▶ [What you have to do]: Identify every line in the rows below that contains the string "peak", and copy each of those lines in full. Matching is case-sensitive.

----- Records to use

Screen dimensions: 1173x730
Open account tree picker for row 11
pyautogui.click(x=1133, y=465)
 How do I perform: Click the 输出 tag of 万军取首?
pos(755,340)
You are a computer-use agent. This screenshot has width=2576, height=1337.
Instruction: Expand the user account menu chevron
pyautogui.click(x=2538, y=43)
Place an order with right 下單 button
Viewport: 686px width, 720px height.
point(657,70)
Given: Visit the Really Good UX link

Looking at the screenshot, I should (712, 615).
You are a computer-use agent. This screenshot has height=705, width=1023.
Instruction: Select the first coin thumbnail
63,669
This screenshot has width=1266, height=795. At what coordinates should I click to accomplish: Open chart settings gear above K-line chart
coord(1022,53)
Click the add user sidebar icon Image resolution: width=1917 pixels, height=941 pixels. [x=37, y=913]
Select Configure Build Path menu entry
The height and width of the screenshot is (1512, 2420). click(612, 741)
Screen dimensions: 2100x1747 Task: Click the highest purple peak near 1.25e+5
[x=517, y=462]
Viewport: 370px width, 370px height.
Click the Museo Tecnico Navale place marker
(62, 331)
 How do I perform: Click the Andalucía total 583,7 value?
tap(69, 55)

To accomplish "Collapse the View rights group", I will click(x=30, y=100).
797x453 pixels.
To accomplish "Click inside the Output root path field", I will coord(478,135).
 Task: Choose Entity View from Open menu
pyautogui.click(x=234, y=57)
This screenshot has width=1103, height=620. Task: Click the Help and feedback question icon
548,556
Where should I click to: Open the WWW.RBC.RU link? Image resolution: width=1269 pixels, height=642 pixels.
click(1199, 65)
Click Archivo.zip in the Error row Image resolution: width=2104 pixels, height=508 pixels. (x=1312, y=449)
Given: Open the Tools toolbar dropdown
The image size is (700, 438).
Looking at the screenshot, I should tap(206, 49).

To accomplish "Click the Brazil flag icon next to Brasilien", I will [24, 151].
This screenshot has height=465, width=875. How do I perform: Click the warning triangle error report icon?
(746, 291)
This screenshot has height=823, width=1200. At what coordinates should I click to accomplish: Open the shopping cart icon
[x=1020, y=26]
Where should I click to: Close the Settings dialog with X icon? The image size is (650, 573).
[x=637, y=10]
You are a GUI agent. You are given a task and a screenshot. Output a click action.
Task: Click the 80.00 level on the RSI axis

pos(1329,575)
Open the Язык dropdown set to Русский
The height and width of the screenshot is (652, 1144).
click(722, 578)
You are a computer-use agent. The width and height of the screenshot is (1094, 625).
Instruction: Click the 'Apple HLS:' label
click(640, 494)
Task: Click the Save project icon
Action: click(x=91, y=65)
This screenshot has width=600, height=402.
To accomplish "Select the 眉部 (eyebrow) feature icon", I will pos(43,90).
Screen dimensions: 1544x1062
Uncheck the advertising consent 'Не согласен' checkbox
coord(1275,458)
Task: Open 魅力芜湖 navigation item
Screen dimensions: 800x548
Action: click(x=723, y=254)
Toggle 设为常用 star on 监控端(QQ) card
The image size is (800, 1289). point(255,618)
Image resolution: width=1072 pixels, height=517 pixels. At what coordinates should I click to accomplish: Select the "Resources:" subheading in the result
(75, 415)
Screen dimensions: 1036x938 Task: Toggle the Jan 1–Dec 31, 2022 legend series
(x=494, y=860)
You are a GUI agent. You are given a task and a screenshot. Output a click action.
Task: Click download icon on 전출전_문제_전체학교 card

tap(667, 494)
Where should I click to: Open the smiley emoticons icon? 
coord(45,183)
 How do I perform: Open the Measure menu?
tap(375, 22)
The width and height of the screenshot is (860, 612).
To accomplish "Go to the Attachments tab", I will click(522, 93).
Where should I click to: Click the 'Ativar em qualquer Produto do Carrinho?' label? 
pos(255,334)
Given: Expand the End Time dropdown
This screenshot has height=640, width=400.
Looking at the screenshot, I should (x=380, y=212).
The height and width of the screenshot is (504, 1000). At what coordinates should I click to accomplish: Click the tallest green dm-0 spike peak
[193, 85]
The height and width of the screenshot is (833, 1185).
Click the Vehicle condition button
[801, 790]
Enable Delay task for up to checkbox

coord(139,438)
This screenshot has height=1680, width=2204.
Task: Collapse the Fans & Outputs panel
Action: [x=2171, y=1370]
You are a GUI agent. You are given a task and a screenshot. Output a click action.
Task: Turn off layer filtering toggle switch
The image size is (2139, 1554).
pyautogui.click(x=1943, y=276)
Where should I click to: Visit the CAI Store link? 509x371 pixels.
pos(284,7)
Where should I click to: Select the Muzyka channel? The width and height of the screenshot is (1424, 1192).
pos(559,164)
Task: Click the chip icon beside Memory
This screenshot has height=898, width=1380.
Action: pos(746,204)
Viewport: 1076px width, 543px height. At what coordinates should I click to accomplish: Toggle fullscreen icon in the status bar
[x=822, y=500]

----------

▶ [Full response]:
Screen dimensions: 2100x1747 Task: Click the highest purple peak near 1.25e+5
The height and width of the screenshot is (504, 1000). At what coordinates should I click to accomplish: Click the tallest green dm-0 spike peak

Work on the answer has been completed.